The Value of New Domains
Ecommerce can mean a number of different things to different people. It can mean the infrastructure that supports an etailer, to the actual process of payment using your credit or debit card online and everything in between. This could be distilled further to mean anything online that has the capacity to generate revenue, be it shopping cart software, business process design, the digital or physical product or the value of the domain name itself.
Marketing trends reported in 2009 that the Internet Corporation for Assigned Names and Numbers (ICANN) was starting to accept bids (starting at around $180,000) for one-off suffix names. This meant that a company or organisation could purchase .jobs or .car instead of .com. The difference here is that you would purchase this "Super Domain" and you would be the only organisation entitled to use the suffix. This means that root names based on company name or area of business could facilitate brand domination, more intuitively driving traffic to a central portal.
With last week's historic announcement that ICANN has made the first non Latin character domain names live, it will be interesting to see how this impacts on this concept of "super domains". Will companies buy their super domain in a number of languages ? It may depend upon how generic suffixes such as .car or.jobs translate into new domains in Arabic, and whether this would have the same impact.
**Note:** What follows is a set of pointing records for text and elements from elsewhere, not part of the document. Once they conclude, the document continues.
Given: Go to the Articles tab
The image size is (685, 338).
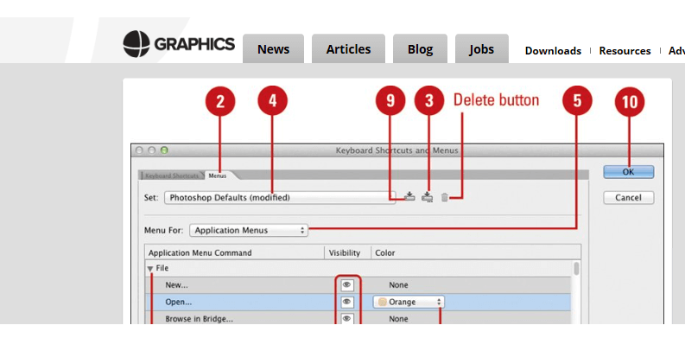Looking at the screenshot, I should 348,49.
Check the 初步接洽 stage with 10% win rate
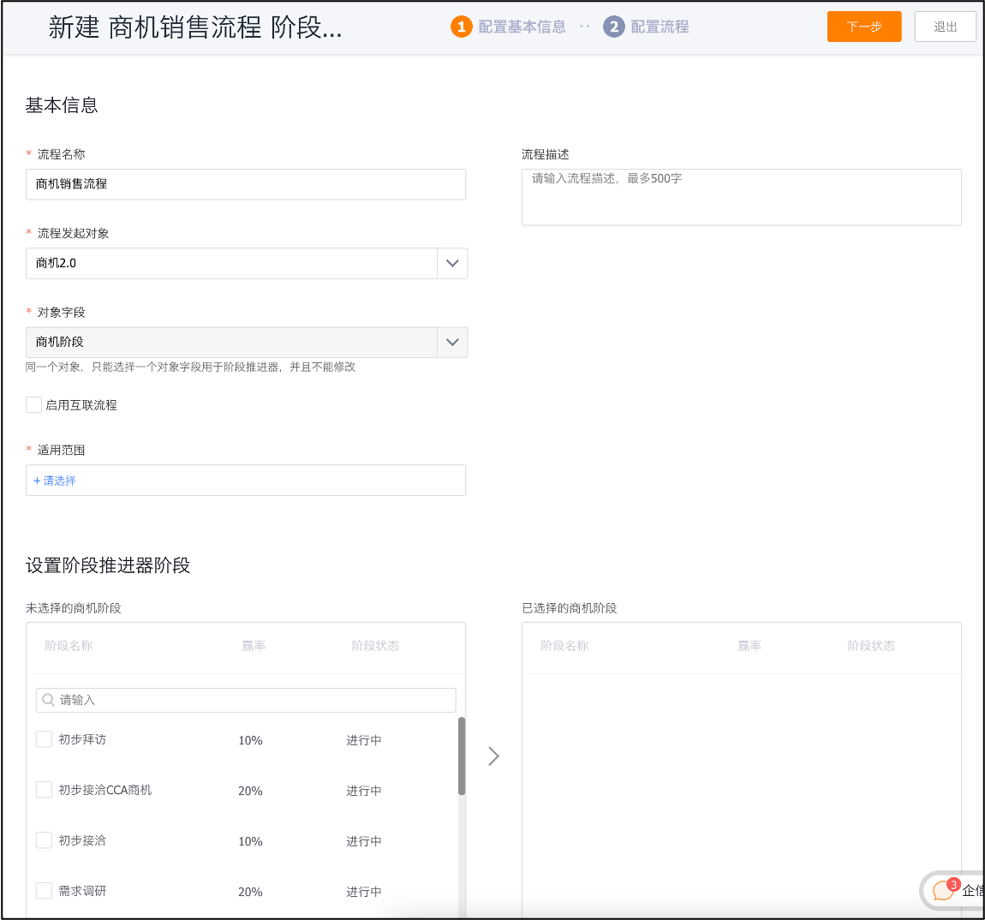The image size is (985, 920). click(45, 840)
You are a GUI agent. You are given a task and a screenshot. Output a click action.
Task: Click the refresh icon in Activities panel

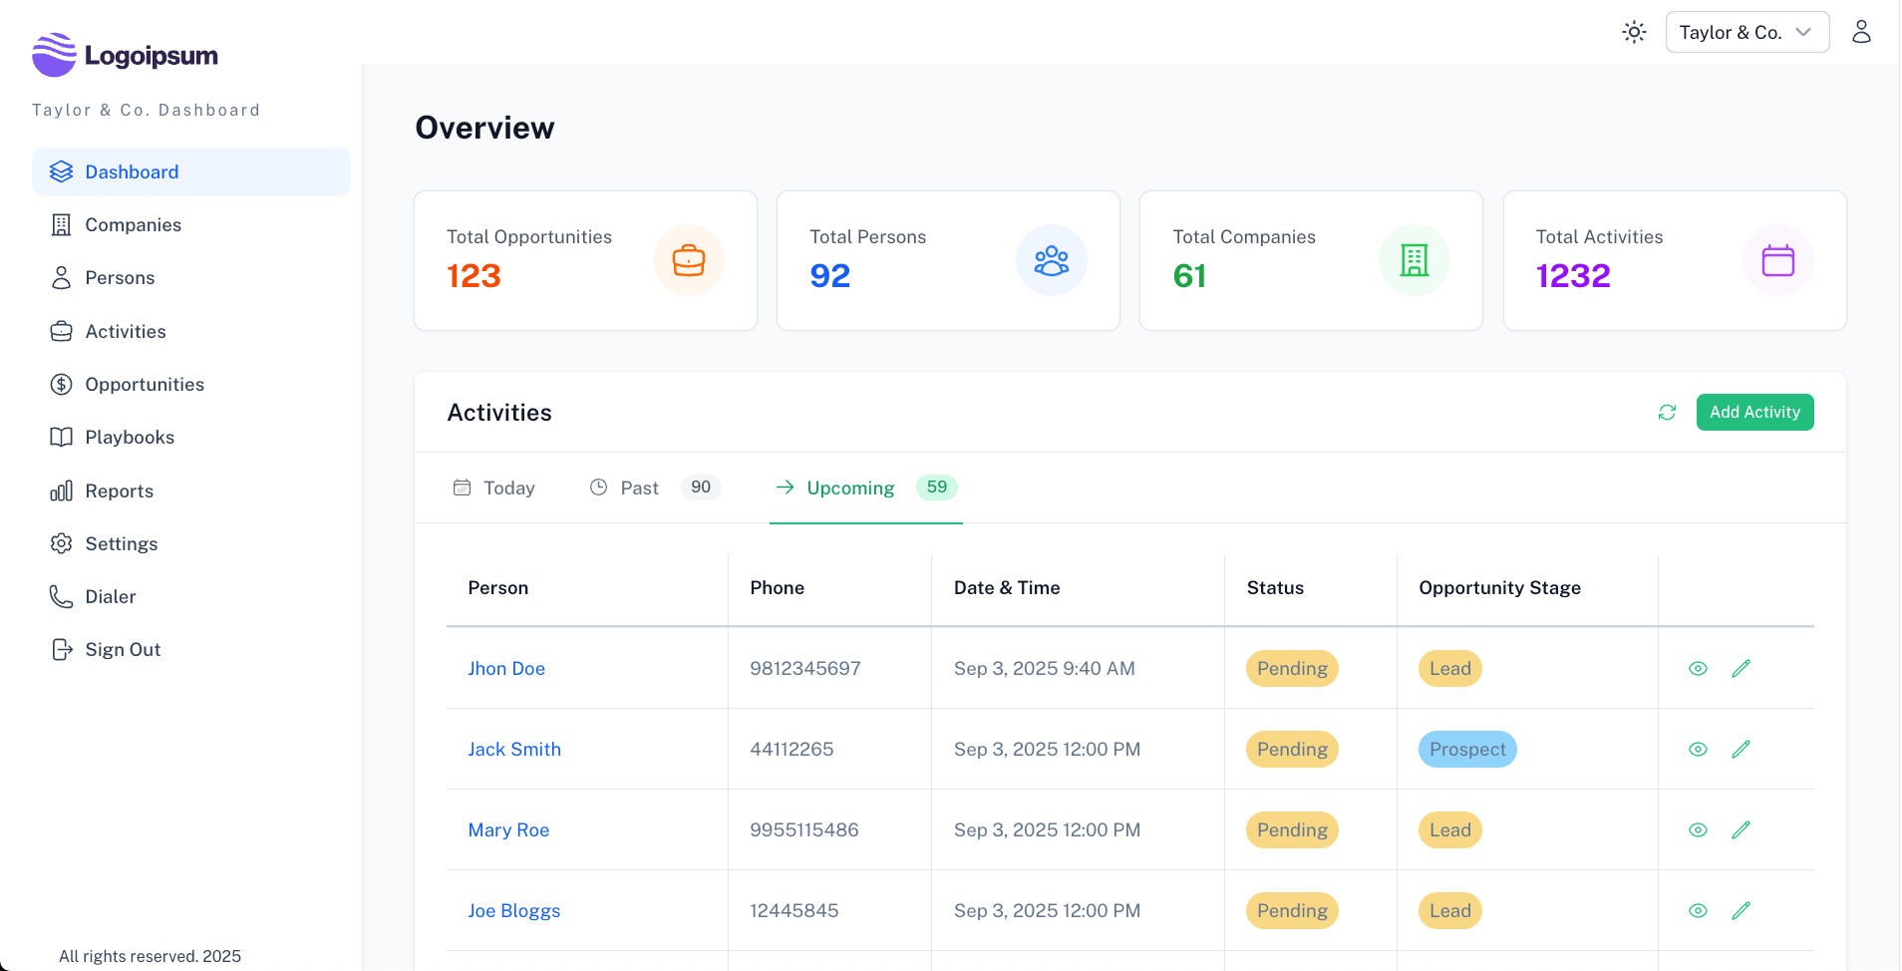tap(1667, 412)
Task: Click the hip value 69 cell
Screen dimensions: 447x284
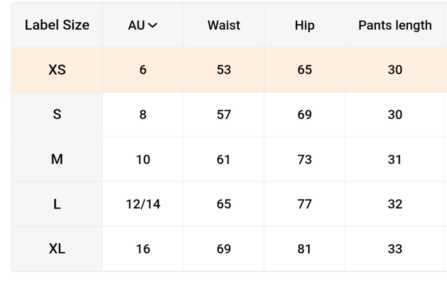Action: click(x=304, y=114)
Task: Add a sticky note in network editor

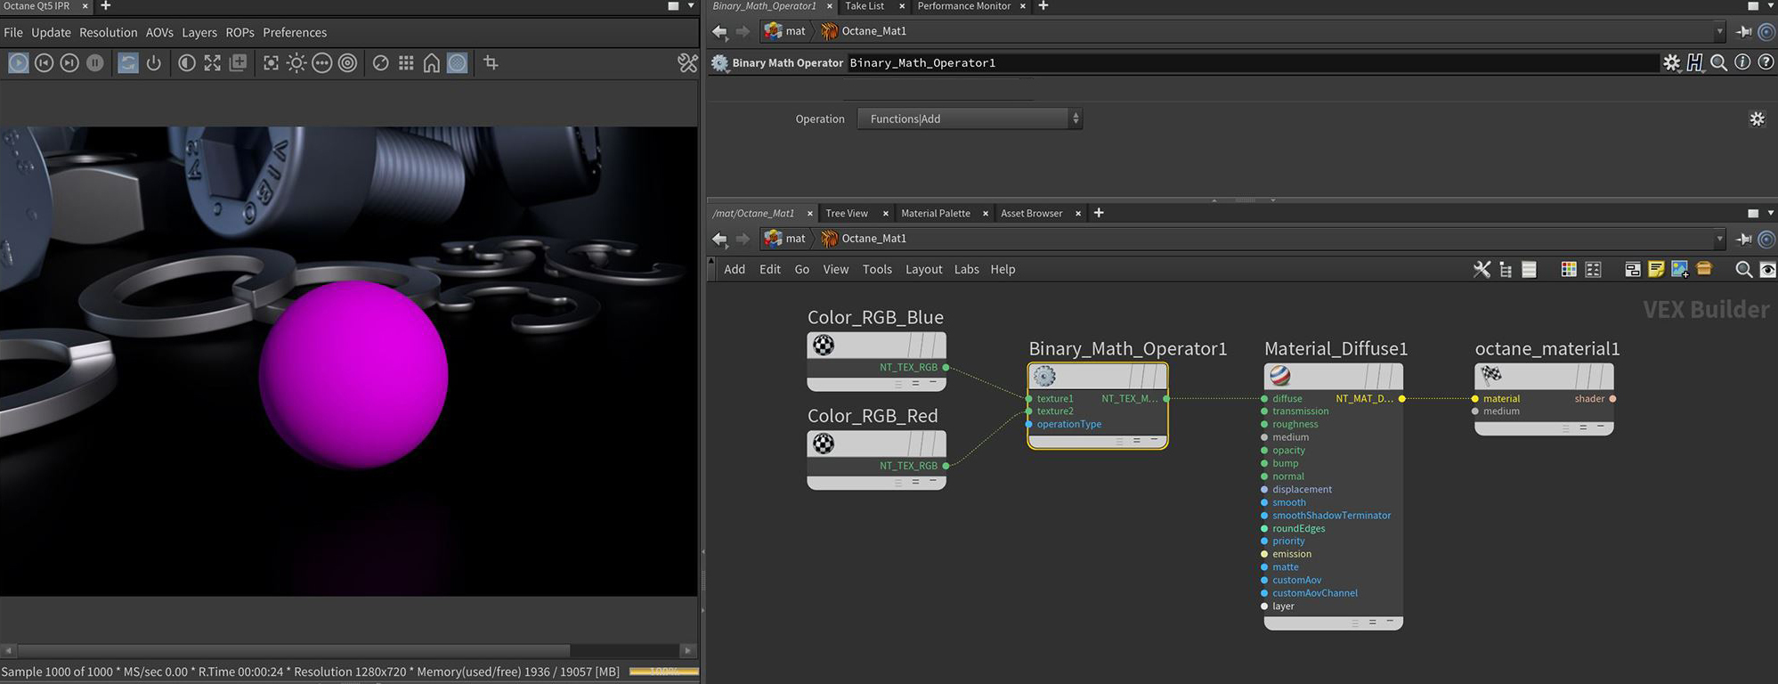Action: pyautogui.click(x=1656, y=269)
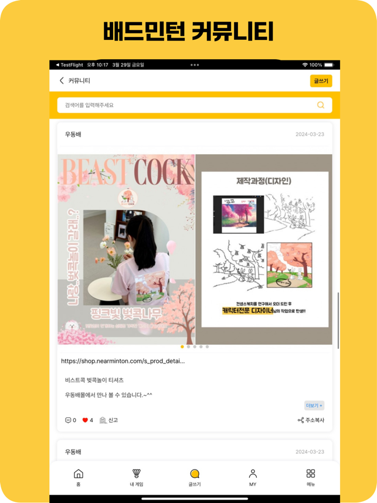Tap the search magnifier icon
Image resolution: width=377 pixels, height=503 pixels.
click(x=321, y=105)
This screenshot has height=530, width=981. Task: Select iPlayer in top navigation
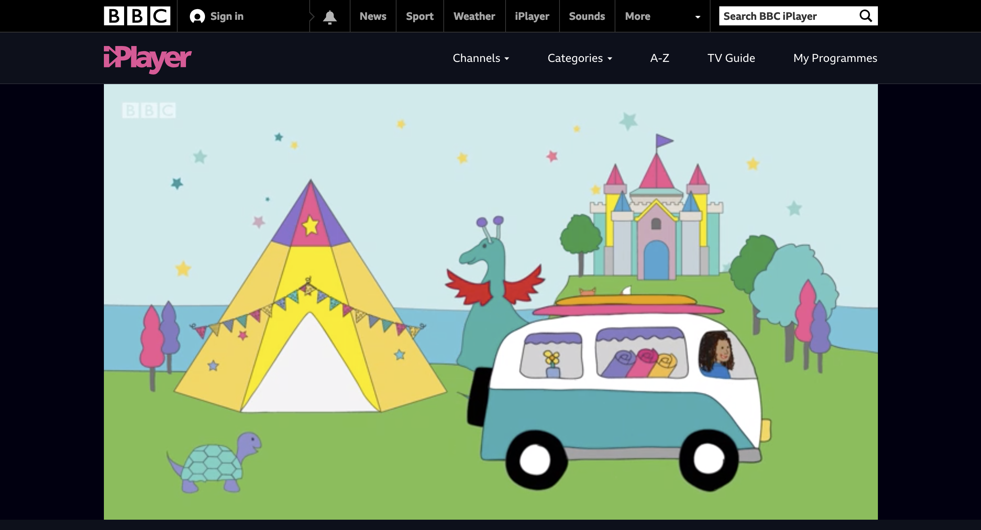tap(532, 16)

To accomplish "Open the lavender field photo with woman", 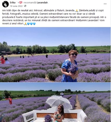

For a company suffix such as .sony, this may not be as relevant an issue as they may wish not to dilute the impact of the brand name. It may also impact on trademarks which can be domain names themselves, and of course the laws maybe be different in relation to rights in relation to the country and continent.
A side effect of new Chinese and Arabic domain names, could be increased translation software sales, to make these sites and their content available to the full range of the English and Latin character search engines. Or will this mean that web content becomes "siloed" based on language - see the Google search in Arabic where the sites are in Arabic but the domains are still in English to see how this currently works. Will this be the sole change ? I think it more likely that support for non-Latin for domain names will not only drive an increased level of ecommerce, but unearth new relationships between information and knowledge that may not be solely linguistic.